As we ramp up our work to expand OCR to the complete Internet Archive Television News Archive, the key to making OCR at this scale tractable is to sample each broadcast at 1fps and pack those image frames into a single montage image grid to be OCR'd all at once, rather than attempting to OCR each image individually. Previous experiments have demonstrated minimal difference in accuracy between single-frame OCR and packed-image OCR, but those efforts focused on traditional text overlays. What about a far more difficult case of partially obscured angled text that is blurry and suffers from heavy video artifacts in a low resolution SD broadcast?
When presented with a single isolated frame, GCP's Cloud Vision API was able to transcribe the majority of the text in the image. Yet, when presented the image as part of a grid montage layout, the API exhibited markedly poorer performance. No single factor appears to result in better or poorer performance – even reducing the number of total images in the montage has minimal impact compared with what images surround the given image in the montage. This suggests that while a montage-based approach to at-scale video OCR can reduce costs by levels upwards of 200x, it will come at the cost of reduced accuracy on edge case background text under challenging circumstances. At the same time, television news OCR use cases are primarily focused on standard onscreen text, meaning this presents less of a challenge to our specific needs.
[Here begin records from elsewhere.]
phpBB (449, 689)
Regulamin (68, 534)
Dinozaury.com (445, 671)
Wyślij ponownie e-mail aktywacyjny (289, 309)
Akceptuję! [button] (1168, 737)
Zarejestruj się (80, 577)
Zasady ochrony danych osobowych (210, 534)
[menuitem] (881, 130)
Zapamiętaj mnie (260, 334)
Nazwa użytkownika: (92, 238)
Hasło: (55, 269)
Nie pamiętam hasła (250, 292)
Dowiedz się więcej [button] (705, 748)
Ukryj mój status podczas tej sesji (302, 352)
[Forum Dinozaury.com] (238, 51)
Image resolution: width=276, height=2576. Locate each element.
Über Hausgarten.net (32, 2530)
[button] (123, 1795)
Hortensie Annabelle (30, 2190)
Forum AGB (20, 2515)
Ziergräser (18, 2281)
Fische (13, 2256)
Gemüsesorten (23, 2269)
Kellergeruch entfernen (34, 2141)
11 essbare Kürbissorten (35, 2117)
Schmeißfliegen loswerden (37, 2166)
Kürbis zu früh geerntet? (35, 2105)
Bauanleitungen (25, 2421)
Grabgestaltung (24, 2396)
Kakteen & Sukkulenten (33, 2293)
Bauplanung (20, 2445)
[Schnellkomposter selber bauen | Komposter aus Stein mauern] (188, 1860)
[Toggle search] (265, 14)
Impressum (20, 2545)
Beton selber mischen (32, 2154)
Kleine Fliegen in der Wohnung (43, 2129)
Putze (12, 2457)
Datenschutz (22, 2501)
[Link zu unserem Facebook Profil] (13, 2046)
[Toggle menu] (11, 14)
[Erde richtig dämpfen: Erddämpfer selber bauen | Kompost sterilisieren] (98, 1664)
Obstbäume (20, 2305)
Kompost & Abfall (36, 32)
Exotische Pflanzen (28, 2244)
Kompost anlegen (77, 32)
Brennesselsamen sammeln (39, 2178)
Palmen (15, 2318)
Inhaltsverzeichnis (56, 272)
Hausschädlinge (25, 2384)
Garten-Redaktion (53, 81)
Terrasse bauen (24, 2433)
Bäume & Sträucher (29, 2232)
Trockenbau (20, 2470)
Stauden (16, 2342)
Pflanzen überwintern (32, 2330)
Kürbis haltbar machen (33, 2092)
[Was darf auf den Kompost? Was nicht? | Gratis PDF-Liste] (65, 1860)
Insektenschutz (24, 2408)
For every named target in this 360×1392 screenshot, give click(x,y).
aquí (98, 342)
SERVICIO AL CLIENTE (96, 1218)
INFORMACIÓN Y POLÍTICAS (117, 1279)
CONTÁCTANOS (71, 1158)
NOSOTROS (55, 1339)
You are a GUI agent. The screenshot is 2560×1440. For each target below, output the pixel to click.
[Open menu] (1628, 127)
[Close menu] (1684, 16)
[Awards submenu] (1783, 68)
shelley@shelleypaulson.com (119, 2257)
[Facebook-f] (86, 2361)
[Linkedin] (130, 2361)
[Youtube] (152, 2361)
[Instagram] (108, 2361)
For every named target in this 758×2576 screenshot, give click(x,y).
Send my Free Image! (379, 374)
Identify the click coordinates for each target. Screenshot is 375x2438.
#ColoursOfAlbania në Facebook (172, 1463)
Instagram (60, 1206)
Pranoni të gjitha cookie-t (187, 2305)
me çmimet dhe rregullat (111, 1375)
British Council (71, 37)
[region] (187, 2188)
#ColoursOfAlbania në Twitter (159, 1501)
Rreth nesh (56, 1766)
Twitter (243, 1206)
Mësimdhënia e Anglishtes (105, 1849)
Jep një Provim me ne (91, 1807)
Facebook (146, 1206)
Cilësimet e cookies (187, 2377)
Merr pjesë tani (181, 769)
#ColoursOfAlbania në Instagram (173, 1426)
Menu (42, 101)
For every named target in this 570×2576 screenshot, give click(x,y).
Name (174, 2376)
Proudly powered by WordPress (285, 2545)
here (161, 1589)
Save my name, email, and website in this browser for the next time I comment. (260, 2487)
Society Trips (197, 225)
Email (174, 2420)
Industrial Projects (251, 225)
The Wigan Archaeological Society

Let's use this specific frame, at the 59 second mark in the broadcast, as our benchmark and attempt to extract the text in the background using GCP's Cloud Vision:
This yields the single-frame benchmark results of:
รวมสิรินธรเพื่อการฟื้นฟูสมรรถภา cing Rehabilitation Service ระหว่างวันที่ ๒๐ มีนาคม - แรมเซ็นทราศูนย์ราชการและค
What if we pack the first 61 seconds of the broadcast into an 8×8 grid to allow us to OCR many frames at once?
We'll use the following code:
mkdir /dev/shm/tmp/ timeout -s 9 130m gcloud -q --no-user-output-enabled storage cat gs://[BUCKET]/video.mp4 | ffmpeg -nostdin -threads 1 -hide_banner -loglevel panic -t $ARG_VIDEODUR -i - -vf "fps=1,scale=iw*sar:ih" -start_number 0 "/dev/shm/tmp/frame-%06d.jpg" time montage /dev/shm/tmp/frame-%06d.jpg[0-224] -tile 15x15 -geometry +10+10 -background black ./montage.jpg; ls -alh montage* gsutil cp ./montage.jpg gs://[BUCKET]/montage.jpg time curl -s -H "Content-Type: application/json; charset=utf-8" -H "x-goog-user-project:[YOURPROJECTID]" -H "Authorization: Bearer $(gcloud auth print-access-token )" https://vision.googleapis.com/v1/images:annotate -d '{ "requests": [ { "image": { "source": { "gcsImageUri": "gs://[BUCKET]/montage.jpg" } }, "features": [ {"type":"TEXT_DETECTION"} ] } ] }' > ./montage.json
Which yields:
This time that same frame yields similar text, but is lacking the first line:
ing Rehabilitation Service ระหว่างวันที่ ๒๐ มีนาคม - *แรมเซ็นทราศูนย์ราชการและค
What if we reduce our window to just the 9 seconds ending in this sequence with a 3×3 grid?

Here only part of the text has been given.